Learning Progress Driven Multi-Agent Curriculum¶

Conference: ICML2025
arXiv: 2205.10016
Code: GitHub
Area: Multi-Agent Curriculum Learning / Reinforcement Learning
Keywords: Multi-Agent Reinforcement Learning, Curriculum Learning, Learning Progress, TD Error, Self-Paced Learning

TL;DR¶

SPMARL is proposed to drive adaptive curriculum distributions over the number of agents using a TD-error-based learning progress (instead of returns), addressing the issues of high variance in return estimation and credit assignment difficulty in multi-agent sparse reward tasks.

Background & Motivation¶

In multi-agent reinforcement learning (MARL), sparse rewards make exploration extremely challenging. Curriculum learning (CRL) is an effective strategy to mitigate exploration difficulties by first training on simpler tasks and progressively transitioning to target tasks. The number of agents serves as a natural curriculum variable in multi-agent scenarios.

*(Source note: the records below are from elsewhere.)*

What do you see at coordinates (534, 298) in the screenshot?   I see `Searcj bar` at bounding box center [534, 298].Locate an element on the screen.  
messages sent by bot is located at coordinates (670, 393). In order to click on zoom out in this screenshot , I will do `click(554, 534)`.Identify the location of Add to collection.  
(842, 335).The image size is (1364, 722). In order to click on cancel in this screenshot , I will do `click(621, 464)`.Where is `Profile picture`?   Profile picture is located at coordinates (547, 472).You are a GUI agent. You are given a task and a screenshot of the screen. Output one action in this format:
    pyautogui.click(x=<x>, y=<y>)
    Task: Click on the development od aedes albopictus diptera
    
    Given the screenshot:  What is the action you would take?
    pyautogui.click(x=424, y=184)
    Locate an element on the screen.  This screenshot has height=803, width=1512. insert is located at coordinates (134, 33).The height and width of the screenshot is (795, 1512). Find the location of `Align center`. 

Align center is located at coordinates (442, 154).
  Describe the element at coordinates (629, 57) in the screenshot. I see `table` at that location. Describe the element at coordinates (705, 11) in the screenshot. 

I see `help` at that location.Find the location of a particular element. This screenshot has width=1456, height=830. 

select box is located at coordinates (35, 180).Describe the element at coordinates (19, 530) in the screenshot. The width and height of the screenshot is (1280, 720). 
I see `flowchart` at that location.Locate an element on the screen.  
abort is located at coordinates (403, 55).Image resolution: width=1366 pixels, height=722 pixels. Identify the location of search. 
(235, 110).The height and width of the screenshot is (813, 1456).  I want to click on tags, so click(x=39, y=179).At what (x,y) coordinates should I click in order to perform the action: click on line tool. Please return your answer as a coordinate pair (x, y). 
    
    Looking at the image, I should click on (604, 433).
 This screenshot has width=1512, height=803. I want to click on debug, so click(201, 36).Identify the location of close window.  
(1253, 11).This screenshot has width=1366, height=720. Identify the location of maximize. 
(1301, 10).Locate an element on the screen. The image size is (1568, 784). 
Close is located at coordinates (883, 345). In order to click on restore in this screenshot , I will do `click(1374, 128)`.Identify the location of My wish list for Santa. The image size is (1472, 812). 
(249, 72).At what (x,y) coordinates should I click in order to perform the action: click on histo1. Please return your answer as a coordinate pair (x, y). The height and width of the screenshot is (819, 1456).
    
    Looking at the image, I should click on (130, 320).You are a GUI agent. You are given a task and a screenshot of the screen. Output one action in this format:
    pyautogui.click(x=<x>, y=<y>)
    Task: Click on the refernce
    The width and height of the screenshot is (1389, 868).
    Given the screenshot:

Limitations of prior work:

Hand-crafted linear curricula: Methods like DyMA-CL, EPC, and VACL adjust the number of agents in a preset, linear manner (fewer-to-more or more-to-fewer), lacking adaptive capabilities.
Directly extending single-agent Self-Paced Reinforcement Learning (SPRL) to MARL (i.e., SPRLM) supports adaptive task selection but suffers from two main deficiencies:
1. High variance of return estimation: Under sparse rewards, a return estimate is obtained only once per episode, leading to extremely high variance.
2. Deteriorating credit assignment: In many tasks, increasing the number of agents naturally yields higher returns (e.g., in Simple-Spread, 20 agents moving randomly can cover a large number of landmarks). A return-based curriculum thus biases selection toward tasks with high numbers of agents that are "seemingly simple but actually offer no learning value."

Method¶

Problem Formulation¶

The task is modeled as a Dec-POMDP \(\langle \mathcal{S}, \{\mathcal{O}^i\}, \{\mathcal{A}^i\}, r, \mathcal{P}, \gamma \rangle\), where \(n\) agents share a global reward. Contextual Reinforcement Learning (Contextual RL) is used to introduce the context \(\mathbf{c}\) (representing the number of agents) to parameterize MDPs of varying difficulty.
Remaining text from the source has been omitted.